Sunday 6 May 2018

Eruditon or pretentiousness by Vivien Teasdale


Whilst volunteering in the library, I was given a book with the suggestion that it should be put forward for the reading group. The book was ‘How to Ruin a Queen’ by Jonathan Beckman. The reviews described it as a ‘rollicking whodunit’; ‘a terrific tale’, ‘Beckman tells this scarcely believable story with flair’.

It’s actually a history book, not fiction, relating events surrounding Marie-Antoinette and the French Court. When reading this book, you also need an extremely good dictionary to hand to be certain of fully understanding such literary ventures as:

‘His lack of resolve deliquesced into  self-destructive generosity’, or ‘the marquis’s face torqued itself incredulously’.Would you want to be described as a ‘milquetoast nonentity’?

It’s always good to stretch our vocabulary and perhaps mine isn’t as good as other people’s, but it made me think: what is the point of writing, whether it’s fiction or fact?

Firstly, I suppose we do it because we enjoy it, so perhaps Mr Beckman enjoys using extremely literary language (or perhaps he just enjoys using a thesaurus) regardless of who might be reading the book. But as Andrew said at one meeting ‘everything is for the reader, not the writer.’
Secondly, we write to communicate. For that we need to know our audience. If the audience for this book is limited to those who can read it without recourse to a dictionary, then it’s a hit, but in that case, should it be in a general public library?
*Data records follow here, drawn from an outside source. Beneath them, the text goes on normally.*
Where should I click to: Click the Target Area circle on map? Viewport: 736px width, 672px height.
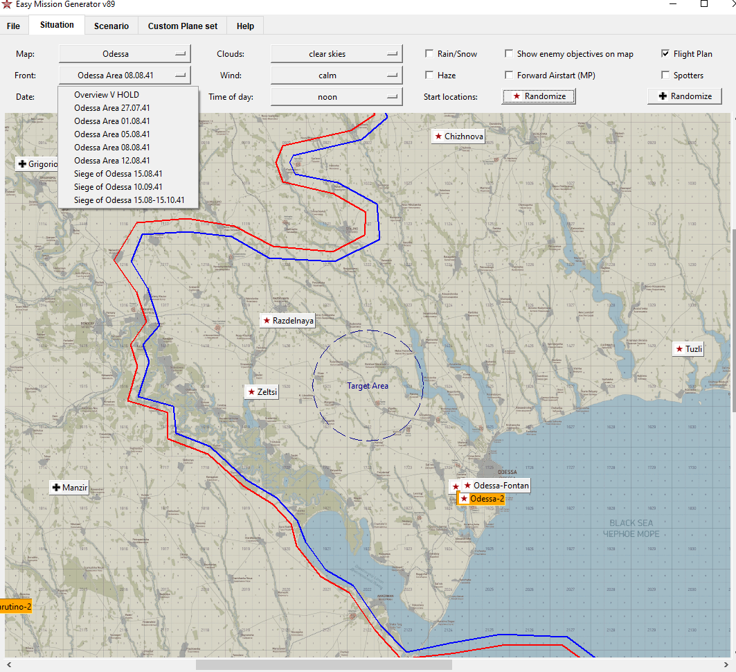(x=368, y=386)
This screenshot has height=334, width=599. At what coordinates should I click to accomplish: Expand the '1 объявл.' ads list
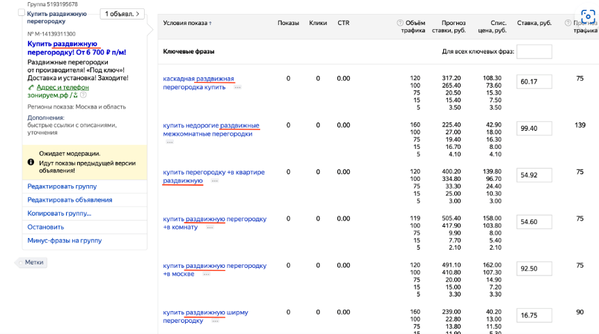[122, 14]
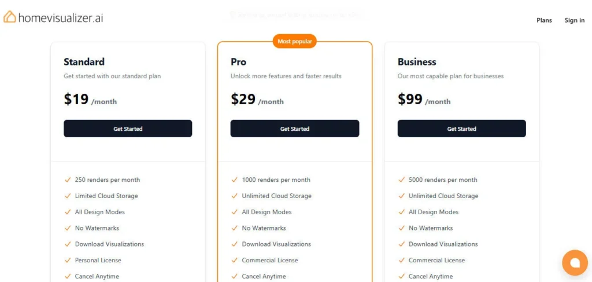592x282 pixels.
Task: Click checkmark next to 1000 renders per month
Action: pos(234,180)
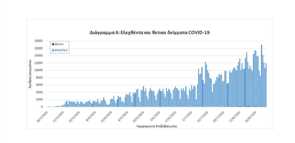The image size is (295, 143).
Task: Select the 25/3/2020 date label
Action: click(75, 116)
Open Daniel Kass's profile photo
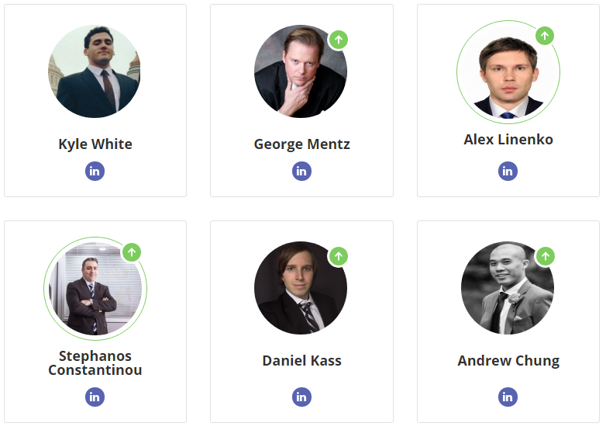Image resolution: width=606 pixels, height=430 pixels. (301, 289)
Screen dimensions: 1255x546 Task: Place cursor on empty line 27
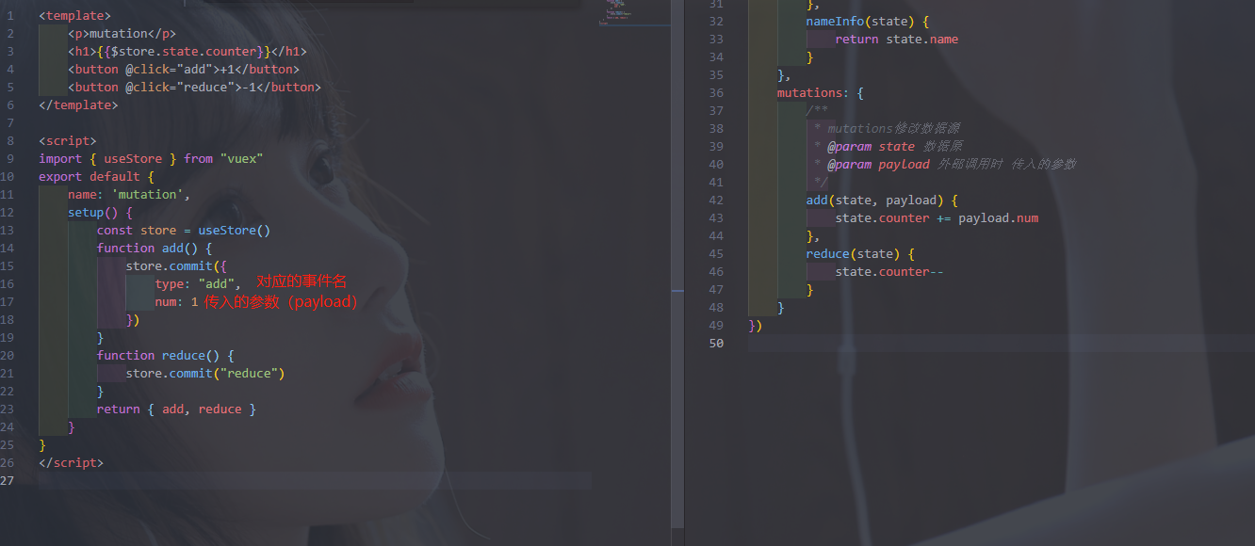coord(315,481)
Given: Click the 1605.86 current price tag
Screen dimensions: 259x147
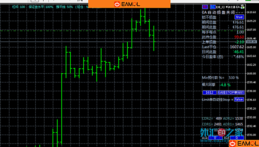Looking at the screenshot, I should click(251, 42).
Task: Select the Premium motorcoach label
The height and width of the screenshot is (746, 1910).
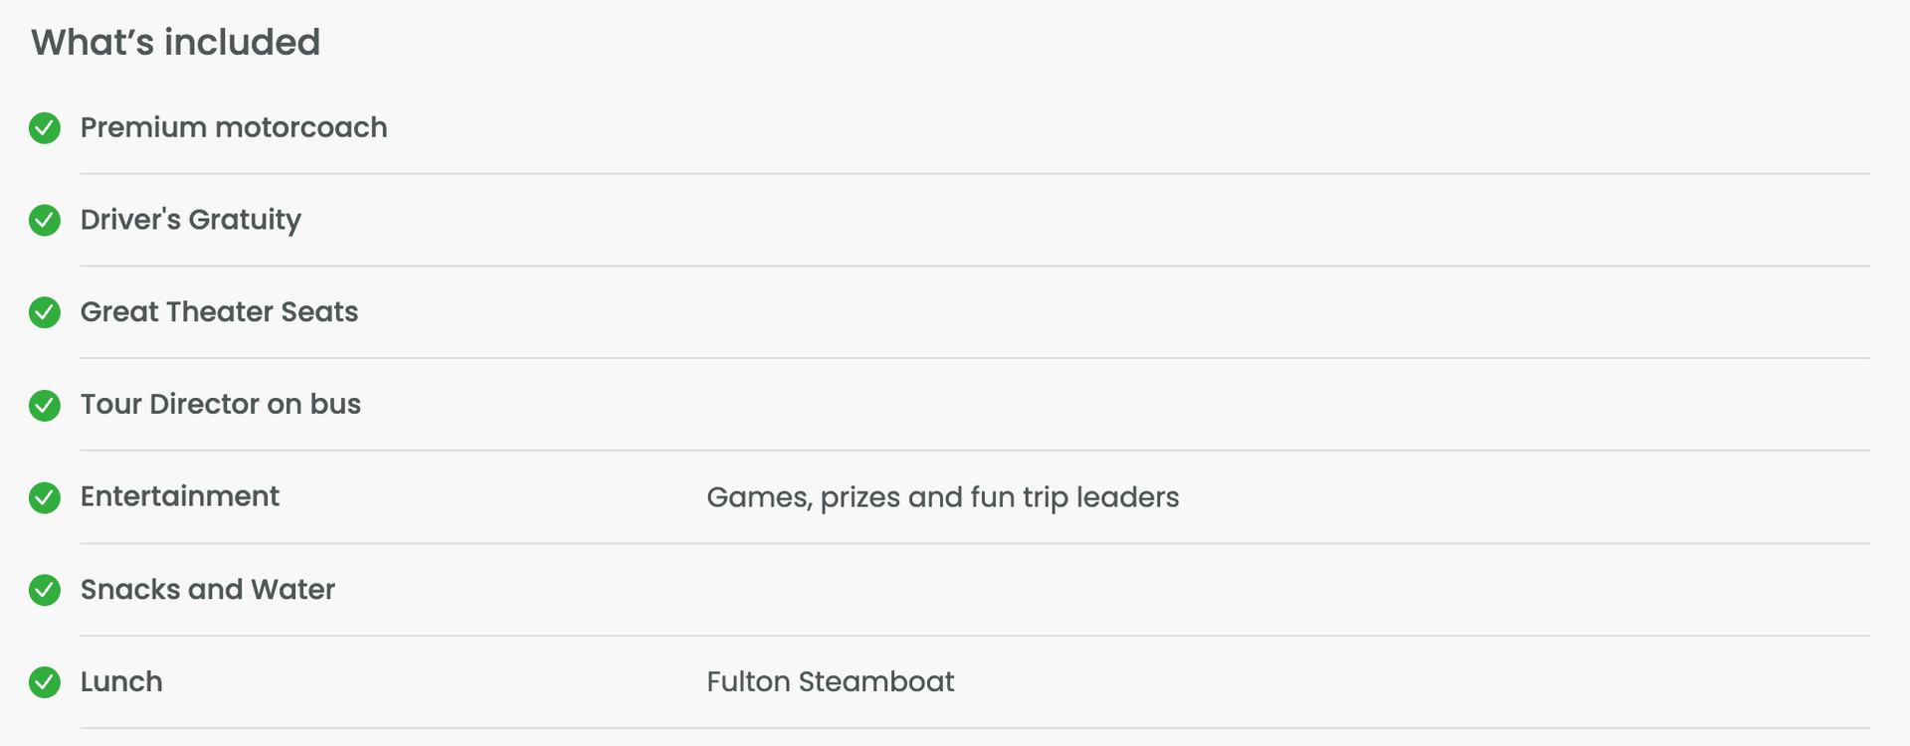Action: click(x=234, y=127)
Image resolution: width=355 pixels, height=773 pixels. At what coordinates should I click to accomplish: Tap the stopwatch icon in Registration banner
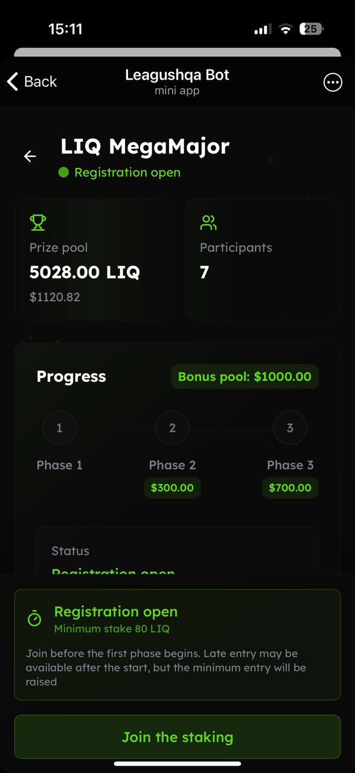[34, 619]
If the audience was expected to be Joseph Public (slightly posher and better educated than his cousin, Joe, but not by much) then surely fewer break-teeth words would be more appropriate? Instead of ‘The peers … had recused themselves …’ why not just say they’d disqualified themselves, which is all recused means. Instead of referring to ‘the monitions of the Brunswick manifesto’, couldn’t he have just used that good old English word ‘admonitions’? It’s longer and almost as posh. Why use an archaic ‘parlously’ instead of perilously, or pusillanimous instead of timid? Why labile instead of unstable?  And if anyone really knows what he means by describing Marie Antoinette as a ‘steepling bulwark’ because she blocked the ambitions of Cardinal de Rohan, please let me know. I’m assuming he means she was confident, or possibly evil, but whether she was in the habit of steepling her fingers, I’ve no idea.

Is it a good book? I’m finding it interesting and enjoyable to read, despite the constant breaks for research.  I’m extending my vocabulary and revising quite a few words which I know but sometimes need to check and I now know what a Mansard roof is when I see one.  It’s well researched, probably factually correct, and covers a little known aspect of French history. Is it ‘good’? I think that depends on what you want from a book, whether you want simply to be entertained or to stretch your brain, which it certainly does. 

Still, I felt ever so slightly smug when I found Beckman’s own description of the book beginning ‘It explores how history is comprised of the stories told by its participants …’, for, as we all know, this is shockingly bad grammar – and from a Cambridge graduate with double first in English, too. Oh, tut, tut!